The pace of business is faster than any time in history. Demands for information on customers, products and financial information are higher than any previous time. Acquisitions and mergers are commonplace, causing great change in the business environment. At the same time, staff has been cut to the bone in a time of economic slow down. All these factors combine to put an enormous squeeze on reporting systems and the staff that maintains them.

How can an IT organization cope with these conflicting constraints and demands? One way is to implement a reporting system centered on a data warehouse that is architected on principles that facilitate rapid change. This yields an "agile" data warehouse that enables a staff to make swift changes, thus satisfying reporting demands.
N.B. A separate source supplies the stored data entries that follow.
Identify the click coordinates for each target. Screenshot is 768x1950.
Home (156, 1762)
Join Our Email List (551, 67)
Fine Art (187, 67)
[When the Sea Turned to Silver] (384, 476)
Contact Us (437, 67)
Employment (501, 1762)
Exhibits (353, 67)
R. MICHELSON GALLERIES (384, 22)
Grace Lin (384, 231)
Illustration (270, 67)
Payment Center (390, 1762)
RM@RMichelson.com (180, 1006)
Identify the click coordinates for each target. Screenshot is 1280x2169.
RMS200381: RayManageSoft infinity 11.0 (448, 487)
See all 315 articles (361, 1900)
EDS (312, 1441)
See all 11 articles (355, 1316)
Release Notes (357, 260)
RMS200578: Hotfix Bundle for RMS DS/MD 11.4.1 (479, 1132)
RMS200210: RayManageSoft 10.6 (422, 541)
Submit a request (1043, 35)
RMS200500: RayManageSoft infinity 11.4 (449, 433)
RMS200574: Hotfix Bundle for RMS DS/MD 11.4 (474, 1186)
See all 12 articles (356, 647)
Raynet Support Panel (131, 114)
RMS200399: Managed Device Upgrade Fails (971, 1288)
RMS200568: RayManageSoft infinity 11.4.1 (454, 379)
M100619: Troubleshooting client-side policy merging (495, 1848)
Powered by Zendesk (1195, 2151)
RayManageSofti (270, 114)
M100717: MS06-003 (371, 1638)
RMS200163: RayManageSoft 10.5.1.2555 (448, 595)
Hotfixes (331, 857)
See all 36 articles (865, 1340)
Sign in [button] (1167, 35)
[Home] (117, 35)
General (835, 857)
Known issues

Six Architecture Principles for an Agile Data Warehouse

Here are six architecture principles that can be used to create an agile data warehouse. Each one contributes toward the goal of enabling rapid change to the warehouse. I was recently part of a team that implemented a warehouse focused on these principles. The team is currently enhancing the warehouse to meet rapidly developing business needs. These principles stand out as keys to our responsiveness. They are:

  1. Assemble a staff conditioned to change
  2. Use meta data-driven development tools
  3. Isolate subjects and data tables
  4. Bite-size analysis through denormalization
  5. Use surrogate keys
  6. Frequent source system feeds

Your existing data warehouse may already use one or more of these principles. Some of these can be added to an existing warehouse. Others are the infrastructure on which the warehouse is built.

Assemble a Staff Conditioned to Change

This isn’t trivial. We all go through change, and often it is difficult. Attitude can become a big hurdle to responding to business requests. When selecting staff, look for workers willing and able to cope with change. The staff must come to the team knowing they will have to embrace a constant stream of requests and new requirements. These requests will push the envelope of complexity and data volume. Sometimes they try the patience and endurance of the team members. These things must be understood and accepted by the staff when the team is selected. This is the agile data warehouse, not the monolithic, hands-off, legacy data warehouse, so expect to embrace change.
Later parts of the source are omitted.